Si Paris est bien placé dans trois compétitions, il le doit aussi à son coach, Antoine Kombouaré. Makelele s’est panché quelques instants sur le caractère de son entraîneur, pas si éloigné du sien. "Même si on ne le voit jamais, je suis aussi fou que le coach ! Mes partenaires pourront le confirmer. Quand je pète un plomb, je le fais vraiment. Il faut être direct avec les personnes concernées. Le coach a sa façon de faire les choses, il est humain, il a le droit de péter un plomb. J'ai connu Christian Karembeu à Nantes, qui avait le même tempérament. Il était impossible à arrêter, quand il s'énervait il valait mieux se pousser..."

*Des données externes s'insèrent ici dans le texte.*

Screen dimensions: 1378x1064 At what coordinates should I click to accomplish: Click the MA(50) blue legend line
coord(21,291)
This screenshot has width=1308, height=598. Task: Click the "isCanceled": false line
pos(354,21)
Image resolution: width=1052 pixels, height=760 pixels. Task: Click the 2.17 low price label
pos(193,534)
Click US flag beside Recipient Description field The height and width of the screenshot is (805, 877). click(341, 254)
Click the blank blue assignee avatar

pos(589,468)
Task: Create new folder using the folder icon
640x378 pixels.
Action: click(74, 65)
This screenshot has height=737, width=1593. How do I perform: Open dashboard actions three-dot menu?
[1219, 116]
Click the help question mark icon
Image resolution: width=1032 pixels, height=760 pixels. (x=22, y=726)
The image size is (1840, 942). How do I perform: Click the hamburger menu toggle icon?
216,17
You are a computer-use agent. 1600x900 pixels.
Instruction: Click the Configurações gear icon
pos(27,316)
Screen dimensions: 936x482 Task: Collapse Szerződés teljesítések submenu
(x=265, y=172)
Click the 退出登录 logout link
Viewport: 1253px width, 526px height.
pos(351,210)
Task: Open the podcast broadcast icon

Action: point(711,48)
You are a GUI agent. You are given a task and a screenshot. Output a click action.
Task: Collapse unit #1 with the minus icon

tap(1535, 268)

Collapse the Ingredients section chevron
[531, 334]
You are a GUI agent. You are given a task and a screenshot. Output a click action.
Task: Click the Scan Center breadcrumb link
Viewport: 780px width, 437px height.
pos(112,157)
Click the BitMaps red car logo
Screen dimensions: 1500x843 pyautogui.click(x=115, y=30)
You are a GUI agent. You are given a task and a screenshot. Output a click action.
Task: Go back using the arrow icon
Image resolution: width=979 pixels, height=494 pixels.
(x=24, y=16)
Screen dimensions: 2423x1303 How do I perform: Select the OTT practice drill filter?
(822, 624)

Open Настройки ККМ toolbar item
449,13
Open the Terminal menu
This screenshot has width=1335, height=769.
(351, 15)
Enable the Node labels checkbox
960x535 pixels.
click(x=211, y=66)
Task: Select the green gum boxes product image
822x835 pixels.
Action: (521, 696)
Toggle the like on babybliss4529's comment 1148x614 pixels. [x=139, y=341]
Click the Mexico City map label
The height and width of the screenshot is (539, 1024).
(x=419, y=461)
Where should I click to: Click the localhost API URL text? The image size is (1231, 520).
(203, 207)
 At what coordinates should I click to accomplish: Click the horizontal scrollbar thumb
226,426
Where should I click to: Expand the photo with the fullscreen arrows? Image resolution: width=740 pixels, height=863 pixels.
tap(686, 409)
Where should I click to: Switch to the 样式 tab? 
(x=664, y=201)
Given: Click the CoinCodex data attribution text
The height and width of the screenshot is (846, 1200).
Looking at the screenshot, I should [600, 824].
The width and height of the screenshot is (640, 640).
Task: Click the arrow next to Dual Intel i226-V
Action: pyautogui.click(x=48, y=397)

Pour terminer, le natif de Kinshasa a donné son avis sur les performances de certains de ses coéquipiers. Confiant, il est certain qu’Edel a la capacité pour progresser. Au sujet de Mamadou Sakho, le joueur formé à Brest se veut élogieux. "Il assume très bien d'être le patron de la défense. Il a l'étoffe pour être le futur patron de l'équipe, et pourquoi pas l'être en équipe de France. Il a une grosse marge de progression et continue à tracer sa voie, intelligemment. Je lui donne des conseils mais j'en prends aussi du groupe. Il n'y a pas d'âge pour en recevoir", a-t-il confié.